All objects containing threats detected in the file system are registered in a permanent threat registry, except those threats that were detected in autonomous copy mode.
The Dr.Web Ctl command-line tool bundled with Dr.Web for UNIX File Servers allows to scan file systems of remote network hosts providing remote terminal access via SSH or Telnet for threats.
|
Remote scanning can be used only for detection of malicious or suspicious files on a remote host. To eliminate detected threats on the remote host, it is necessary to use administration tools provided directly by this host. For example, firmware can be updated on routers and other “smart” devices; computing machines require connecting to them (including in remote terminal mode) and performing corresponding operations in their file system (deleting or moving files, and so on), or running anti-virus software installed on them. |
2.Monitoring of access to files within:
•An OS file system. Monitors file events and attempts to run executables. This feature allows to detect and neutralize malware at an attempt to infect the server file system. Besides the standard monitoring mode, you can enable the enhanced (Paranoid) mode in which the monitor blocks access to files until their scanning is finished (this allows you to prevent access to an infected file, but a scanning result is available only after an application accesses a file). The enhanced mode increases the security level but slows down access to the files that are not scanned yet.
|
The volume monitoring feature is available only on operating systems of the GNU/Linux family. The component that provides this feature is not shipped for other supported OSes. |
•Samba shared directories. Read and write operations of local and remote users of the file server are monitored. This feature allows to detect and neutralize malware instantly at an attempt of copying it to the file storage, which prevents its further distribution over the network.

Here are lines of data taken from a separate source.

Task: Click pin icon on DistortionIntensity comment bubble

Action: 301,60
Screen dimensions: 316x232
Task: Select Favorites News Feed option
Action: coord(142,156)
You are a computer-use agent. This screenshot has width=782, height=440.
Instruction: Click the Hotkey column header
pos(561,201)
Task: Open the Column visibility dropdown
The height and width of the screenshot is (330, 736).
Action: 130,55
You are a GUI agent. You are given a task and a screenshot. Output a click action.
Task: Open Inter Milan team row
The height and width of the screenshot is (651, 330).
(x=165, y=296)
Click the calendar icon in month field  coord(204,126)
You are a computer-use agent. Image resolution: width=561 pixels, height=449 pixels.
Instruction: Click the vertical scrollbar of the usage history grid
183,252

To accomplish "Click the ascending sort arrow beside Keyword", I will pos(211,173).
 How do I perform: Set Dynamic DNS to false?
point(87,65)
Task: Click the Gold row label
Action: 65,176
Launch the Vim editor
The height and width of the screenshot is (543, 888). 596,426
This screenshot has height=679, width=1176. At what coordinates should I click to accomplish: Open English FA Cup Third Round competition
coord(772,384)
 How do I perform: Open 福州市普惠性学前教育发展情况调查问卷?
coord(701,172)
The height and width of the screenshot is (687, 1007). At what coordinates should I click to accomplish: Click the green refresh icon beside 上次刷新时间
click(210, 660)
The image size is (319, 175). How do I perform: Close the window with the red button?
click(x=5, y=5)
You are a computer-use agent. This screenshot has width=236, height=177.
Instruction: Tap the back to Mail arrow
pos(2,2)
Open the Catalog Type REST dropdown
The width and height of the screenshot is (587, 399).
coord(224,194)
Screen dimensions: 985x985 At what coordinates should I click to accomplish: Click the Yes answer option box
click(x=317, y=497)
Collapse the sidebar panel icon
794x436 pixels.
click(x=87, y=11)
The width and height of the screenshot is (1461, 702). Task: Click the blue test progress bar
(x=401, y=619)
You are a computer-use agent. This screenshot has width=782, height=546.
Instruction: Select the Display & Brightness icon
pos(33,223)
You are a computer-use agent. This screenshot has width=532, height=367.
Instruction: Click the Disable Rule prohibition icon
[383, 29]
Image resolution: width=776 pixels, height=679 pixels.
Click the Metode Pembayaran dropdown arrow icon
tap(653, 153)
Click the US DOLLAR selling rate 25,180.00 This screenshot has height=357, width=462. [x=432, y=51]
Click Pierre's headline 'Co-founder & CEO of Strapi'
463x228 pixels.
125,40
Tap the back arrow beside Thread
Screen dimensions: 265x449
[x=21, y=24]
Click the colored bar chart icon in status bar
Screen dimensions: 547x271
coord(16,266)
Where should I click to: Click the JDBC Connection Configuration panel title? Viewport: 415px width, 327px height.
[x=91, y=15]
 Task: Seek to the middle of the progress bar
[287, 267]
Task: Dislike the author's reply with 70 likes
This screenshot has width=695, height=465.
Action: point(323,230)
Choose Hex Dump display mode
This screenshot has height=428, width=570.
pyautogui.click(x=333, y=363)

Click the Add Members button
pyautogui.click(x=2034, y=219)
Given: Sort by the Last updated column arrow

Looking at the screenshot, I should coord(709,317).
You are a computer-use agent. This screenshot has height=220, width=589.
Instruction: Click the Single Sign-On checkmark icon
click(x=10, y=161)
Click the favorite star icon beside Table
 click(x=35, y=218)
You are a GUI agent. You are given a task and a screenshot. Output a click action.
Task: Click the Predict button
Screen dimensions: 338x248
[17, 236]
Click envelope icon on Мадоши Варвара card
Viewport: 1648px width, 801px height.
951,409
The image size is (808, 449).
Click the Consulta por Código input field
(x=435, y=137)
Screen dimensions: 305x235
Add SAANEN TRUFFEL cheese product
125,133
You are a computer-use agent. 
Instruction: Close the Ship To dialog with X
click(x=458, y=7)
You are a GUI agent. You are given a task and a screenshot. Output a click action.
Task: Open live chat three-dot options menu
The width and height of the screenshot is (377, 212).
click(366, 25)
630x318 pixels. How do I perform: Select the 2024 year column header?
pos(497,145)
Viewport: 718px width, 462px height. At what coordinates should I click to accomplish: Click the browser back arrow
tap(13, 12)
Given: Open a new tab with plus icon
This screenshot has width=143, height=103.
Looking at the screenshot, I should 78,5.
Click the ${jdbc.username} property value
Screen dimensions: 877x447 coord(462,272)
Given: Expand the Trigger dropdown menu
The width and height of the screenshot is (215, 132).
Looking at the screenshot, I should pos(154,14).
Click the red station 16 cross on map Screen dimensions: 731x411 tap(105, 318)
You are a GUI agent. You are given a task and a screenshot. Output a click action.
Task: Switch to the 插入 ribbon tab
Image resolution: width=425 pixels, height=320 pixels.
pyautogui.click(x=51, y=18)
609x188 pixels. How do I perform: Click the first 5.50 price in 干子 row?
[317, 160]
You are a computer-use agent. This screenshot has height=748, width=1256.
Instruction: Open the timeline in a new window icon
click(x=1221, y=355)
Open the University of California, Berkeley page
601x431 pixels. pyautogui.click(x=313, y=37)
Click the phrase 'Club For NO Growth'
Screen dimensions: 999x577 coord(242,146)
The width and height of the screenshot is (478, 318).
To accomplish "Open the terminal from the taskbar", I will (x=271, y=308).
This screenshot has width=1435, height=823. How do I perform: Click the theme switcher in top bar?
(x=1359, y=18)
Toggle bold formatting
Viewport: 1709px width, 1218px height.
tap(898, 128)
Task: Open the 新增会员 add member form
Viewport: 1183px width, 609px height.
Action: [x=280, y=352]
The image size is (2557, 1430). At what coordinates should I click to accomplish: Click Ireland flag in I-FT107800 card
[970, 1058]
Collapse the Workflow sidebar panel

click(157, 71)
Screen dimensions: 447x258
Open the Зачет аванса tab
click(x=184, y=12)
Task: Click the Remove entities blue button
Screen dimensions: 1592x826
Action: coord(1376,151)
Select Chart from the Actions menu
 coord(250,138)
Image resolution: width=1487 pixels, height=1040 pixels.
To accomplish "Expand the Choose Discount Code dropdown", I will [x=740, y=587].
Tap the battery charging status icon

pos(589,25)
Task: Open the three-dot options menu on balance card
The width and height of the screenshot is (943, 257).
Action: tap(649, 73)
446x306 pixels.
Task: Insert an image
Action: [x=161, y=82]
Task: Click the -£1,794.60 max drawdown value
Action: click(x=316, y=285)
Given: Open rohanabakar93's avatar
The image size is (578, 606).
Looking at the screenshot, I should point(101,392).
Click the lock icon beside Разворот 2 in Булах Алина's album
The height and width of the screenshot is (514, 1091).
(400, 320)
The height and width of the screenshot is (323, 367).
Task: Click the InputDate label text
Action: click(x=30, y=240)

•Novell Storage Services volumes. Write operations of the NSS file storage users are monitored. This feature allows to detect and neutralize malware instantly at an attempt of copying it to the NSS storage, which prevents its further distribution over the network.
|
The Novell Storage Services volume monitoring feature is available only on Novell Open Enterprise Server SP2 based on SUSE Linux Enterprise Server 10 SP3 or later. The component providing this feature is not shipped for other supported OSes. |
4.Reliable isolation of infected or suspicious objects detected within the server file system in a special storage known as quarantine to prevent any harm to the system. When quarantined, objects are renamed according to special rules and, if necessary, they can be restored to their original location only on user demand.
5.Automatic update of the scanning engine, virus databases to maintain the high level of protection against malware.
6.Collection of statistics on scans and threat events. Logging detected threats. Sending of notifications of detected threats via SNMP to external monitoring systems and a centralized protection server if Dr.Web for UNIX File Servers operates in centralized protection mode, as well as to the Dr.Web Cloud service.
7.Operation in centralized protection mode (when connected to a centralized protection server such as Dr.Web Enterprise Server or as a part of the Dr.Web AV-Desk service) to implement single security policies adopted within some network which comprises this server. It can be a corporate network, a private network (VPN) or a network of a service provider (for example, an internet service provider).